Computer scientists have discovered a new way to multiply large matrices faster than ever before, eliminating previously unknown inefficiencies, Quanta magazine reports. This could ultimately speed up AI models like ChatGPT, which rely heavily on matrix multiplication to function. Results presented in two recent papers indicate the largest improvement in matrix multiplication performance over a decade.

Multiplying two rectangular number arrays, known as matrix multiplication, plays an important role in today’s AI models, including speech and image recognition, chatbots from every major vendor, AI image generators, and video. Synthesis models such as Sora. Beyond AI, matrix arithmetic is so important to modern computing (think image processing and data compression) that even modest increases in performance can lead to computational and power savings.

Graphics processing units (GPUs) specialize in handling matrix multiplication tasks because of their ability to process many calculations simultaneously. They divide large matrix problems into smaller parts and solve them simultaneously using algorithms.

Perfecting this algorithm has been key to advances in matrix multiplication performance over the past century—even before computers entered the picture.
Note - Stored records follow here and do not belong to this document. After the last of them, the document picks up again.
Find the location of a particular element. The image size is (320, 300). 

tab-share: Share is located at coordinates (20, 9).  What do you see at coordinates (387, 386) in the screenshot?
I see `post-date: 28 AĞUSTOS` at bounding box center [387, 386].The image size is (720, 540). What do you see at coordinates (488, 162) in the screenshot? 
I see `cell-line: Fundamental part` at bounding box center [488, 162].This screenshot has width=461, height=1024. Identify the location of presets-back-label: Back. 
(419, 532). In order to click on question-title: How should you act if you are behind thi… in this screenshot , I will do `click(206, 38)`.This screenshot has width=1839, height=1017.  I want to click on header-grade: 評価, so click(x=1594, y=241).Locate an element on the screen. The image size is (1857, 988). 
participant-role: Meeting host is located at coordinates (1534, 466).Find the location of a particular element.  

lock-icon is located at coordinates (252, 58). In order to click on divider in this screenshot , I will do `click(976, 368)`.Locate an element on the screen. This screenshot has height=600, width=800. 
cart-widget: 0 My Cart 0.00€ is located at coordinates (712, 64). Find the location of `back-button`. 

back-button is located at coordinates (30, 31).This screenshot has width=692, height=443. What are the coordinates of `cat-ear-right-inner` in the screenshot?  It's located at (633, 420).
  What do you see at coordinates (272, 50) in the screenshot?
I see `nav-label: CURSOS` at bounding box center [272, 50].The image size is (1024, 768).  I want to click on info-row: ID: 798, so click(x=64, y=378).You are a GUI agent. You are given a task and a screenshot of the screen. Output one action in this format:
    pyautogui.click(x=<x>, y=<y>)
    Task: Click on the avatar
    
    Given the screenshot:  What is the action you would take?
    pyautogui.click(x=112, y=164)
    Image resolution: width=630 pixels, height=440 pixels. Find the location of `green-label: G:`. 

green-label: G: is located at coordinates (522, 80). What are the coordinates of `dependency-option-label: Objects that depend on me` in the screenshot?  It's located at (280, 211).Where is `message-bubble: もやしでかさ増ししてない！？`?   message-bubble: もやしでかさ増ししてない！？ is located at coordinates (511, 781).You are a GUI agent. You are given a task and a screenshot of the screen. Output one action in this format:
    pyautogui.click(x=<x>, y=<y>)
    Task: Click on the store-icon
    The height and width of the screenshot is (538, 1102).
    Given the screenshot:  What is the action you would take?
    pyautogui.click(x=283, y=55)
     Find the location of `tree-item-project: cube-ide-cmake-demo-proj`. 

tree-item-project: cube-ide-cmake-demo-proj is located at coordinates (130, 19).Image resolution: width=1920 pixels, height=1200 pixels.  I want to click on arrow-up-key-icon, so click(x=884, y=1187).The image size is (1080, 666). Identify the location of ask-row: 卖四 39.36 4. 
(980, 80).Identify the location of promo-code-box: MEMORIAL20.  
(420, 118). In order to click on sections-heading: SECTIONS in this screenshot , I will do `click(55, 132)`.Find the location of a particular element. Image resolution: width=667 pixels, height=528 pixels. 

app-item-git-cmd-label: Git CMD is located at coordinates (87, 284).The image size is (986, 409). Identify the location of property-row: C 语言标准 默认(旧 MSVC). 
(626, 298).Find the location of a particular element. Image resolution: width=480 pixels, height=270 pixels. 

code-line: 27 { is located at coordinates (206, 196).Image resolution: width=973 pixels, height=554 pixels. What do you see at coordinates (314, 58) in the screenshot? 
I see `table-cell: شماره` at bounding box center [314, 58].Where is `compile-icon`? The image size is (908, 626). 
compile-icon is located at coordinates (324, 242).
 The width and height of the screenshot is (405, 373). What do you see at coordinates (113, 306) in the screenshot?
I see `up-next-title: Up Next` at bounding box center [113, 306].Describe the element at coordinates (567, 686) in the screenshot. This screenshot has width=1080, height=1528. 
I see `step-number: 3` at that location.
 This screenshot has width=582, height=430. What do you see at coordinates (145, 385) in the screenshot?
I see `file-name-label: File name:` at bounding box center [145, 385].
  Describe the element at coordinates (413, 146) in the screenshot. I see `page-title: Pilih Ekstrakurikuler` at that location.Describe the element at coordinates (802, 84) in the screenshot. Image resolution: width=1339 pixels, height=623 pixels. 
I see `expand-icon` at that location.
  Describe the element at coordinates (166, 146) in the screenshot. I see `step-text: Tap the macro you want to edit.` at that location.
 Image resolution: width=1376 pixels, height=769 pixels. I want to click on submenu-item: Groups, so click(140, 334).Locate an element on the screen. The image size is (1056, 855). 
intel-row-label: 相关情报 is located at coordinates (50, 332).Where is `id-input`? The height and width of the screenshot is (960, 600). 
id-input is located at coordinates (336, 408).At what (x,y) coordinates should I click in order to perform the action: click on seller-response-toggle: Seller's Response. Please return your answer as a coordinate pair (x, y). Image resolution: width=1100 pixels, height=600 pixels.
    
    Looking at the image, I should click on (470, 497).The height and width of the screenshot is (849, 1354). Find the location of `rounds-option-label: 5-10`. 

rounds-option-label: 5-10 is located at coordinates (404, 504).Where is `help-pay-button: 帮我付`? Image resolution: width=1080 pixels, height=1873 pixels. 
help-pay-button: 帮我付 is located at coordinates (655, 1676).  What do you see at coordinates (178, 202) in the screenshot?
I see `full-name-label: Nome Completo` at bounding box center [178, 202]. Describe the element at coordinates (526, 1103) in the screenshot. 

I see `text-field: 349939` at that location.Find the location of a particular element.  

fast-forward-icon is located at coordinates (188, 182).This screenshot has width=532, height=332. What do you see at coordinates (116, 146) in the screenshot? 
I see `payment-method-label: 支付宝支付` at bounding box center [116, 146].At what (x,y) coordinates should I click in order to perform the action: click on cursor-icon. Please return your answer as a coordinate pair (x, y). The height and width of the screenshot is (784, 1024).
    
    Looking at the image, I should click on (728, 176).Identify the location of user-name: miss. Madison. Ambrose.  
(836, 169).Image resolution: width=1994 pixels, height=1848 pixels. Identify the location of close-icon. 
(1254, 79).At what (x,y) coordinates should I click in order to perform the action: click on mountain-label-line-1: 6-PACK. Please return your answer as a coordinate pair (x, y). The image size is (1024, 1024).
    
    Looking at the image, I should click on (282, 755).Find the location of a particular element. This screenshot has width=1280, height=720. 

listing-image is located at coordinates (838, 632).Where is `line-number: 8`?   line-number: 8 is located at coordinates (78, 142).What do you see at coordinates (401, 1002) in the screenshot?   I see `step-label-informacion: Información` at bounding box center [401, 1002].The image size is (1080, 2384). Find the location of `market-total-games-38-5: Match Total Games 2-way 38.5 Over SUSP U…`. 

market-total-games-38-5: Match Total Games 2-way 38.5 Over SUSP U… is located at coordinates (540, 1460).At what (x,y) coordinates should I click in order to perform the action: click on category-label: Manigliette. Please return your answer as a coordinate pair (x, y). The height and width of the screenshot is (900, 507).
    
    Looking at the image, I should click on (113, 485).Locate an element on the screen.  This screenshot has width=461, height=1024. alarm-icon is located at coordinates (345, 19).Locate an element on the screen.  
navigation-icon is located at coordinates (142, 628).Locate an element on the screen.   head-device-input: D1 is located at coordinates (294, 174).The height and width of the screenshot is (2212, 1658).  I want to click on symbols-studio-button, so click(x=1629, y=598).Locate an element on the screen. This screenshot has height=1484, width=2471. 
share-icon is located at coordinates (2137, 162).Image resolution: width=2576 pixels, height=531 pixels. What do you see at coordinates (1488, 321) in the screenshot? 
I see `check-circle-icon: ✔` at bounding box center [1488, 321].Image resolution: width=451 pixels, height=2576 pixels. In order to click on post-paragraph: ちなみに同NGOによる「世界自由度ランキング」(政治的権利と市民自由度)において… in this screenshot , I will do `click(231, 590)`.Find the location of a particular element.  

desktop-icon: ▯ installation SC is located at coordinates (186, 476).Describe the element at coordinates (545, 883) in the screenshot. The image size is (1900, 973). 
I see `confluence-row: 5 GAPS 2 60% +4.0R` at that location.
In October 2022, we covered a new technique discovered by Google DeepMind AI models called AlphaTensor, which focuses on practical algorithmic improvements for specific matrix sizes, such as 4×4 matrices.

In contrast, the new study, by Ren Duan and Renfei Zhou of Tsinghua University, Hongxin Wu of the University of California, Berkeley, and Virginia Wasilewska Williams, Yinzhan Xu, and Zaxuan Xu of the Massachusetts Institute of Technology (in a second paper), In order to achieve broad performance across matrices of all sizes, it seeks theoretical enhancements with the aim of minimizing the exponent of complexity, ω. Rather than looking for quick, practical solutions like the alpha tensor, the new technique focuses on fundamental improvements that can transform the performance of matrix multiplication on a more general scale.

## approaching the ideal value

The traditional method of multiplying two n-by-n matrices requires n³ separate multiplications. However, the new technique, which improves on the “laser method” introduced by Volker Straussen in 1986, has reduced the upper limit of the exponent (defined as ω above), to an ideal of 2. is brought close to the value, which is the theoretical minimum number of operations required.

A traditional method of multiplying two grids filled with numbers would require 27 times the math for a 3×3 grid. But with these developments, the process is speeded up by significantly reducing the necessary multiplication steps. This effort minimizes the operations to slightly double the size of one side of the grid square, which is adjusted by a factor of 2.371552. This is a big deal because it nearly achieves the best performance of doubling the square’s dimensions, which is the fastest we can hope to do.

Here is a brief summary of the events. In 2020, Josh Ullmann and Williams introduced a significant improvement in the performance of matrix multiplication by establishing a new upper bound for ω at approximately 2.3728596. In November 2023, Duan and Zhou disclosed a method that addressed an inefficiency within the laser method, setting a new upper bound for ω at approximately 2.371866. The achievement marked the most significant progress in the field since 2010. But just two months later, Williams and his team published a second paper that gave detailed corrections that reduced the upper limit of ω to 2.371552.

The 2023 breakthrough came from the discovery of “hidden loss” in the laser mechanism, where useful blocks of data were unintentionally discarded. In the context of matrix multiplication, “blocks” refer to the smaller parts into which a larger matrix is divided for easier processing, and “block labeling” is a technique for classifying the parts in order to identify them. Which ones to keep and which ones to discard, to correct it. Multiplication process for speed and efficiency. By modifying the way the laser blocks the process, the researchers were able to reduce waste and significantly improve efficiency.

Although the decrease in the omega constant may appear modest at first glance—reducing the 2020 record value to 0.0013076—the overall work of Duan, Zhou, and Williams represents the most significant progress the field has seen since 2010. does.

“This is a significant technological breakthrough,” said William Kuzmaul, a theoretical computer scientist at Harvard University, as quoted by Quanta magazine. “This is the biggest improvement in matrix multiplication we’ve seen in more than a decade.”

While further progress is expected, the current approach has limitations. The researchers believe that a deeper understanding of the problem will lead to the development of even better algorithms. As Chow said in the Quanta report, “People are still in the early stages of understanding this age-old problem.”

So what are the practical applications? For AI models, the reduction in computational steps for matrix arithmetic can translate into faster training times and more efficient completion of tasks. This enables more complex models to be trained more quickly, potentially leading to advances in AI capabilities and the development of more sophisticated AI applications. Additionally, performance improvements can make AI technologies more accessible by reducing the computational power and energy consumption required for these tasks. It will also reduce the environmental impact of AI.

The exact effect on the speed of AI models depends on the specific architecture of the AI system and how dependent its functions are on matrix multiplication. Advances in algorithmic performance often need to be combined with hardware optimization to fully realize the potential speed gains. But still, as algorithmic techniques improve over time, AI will get faster.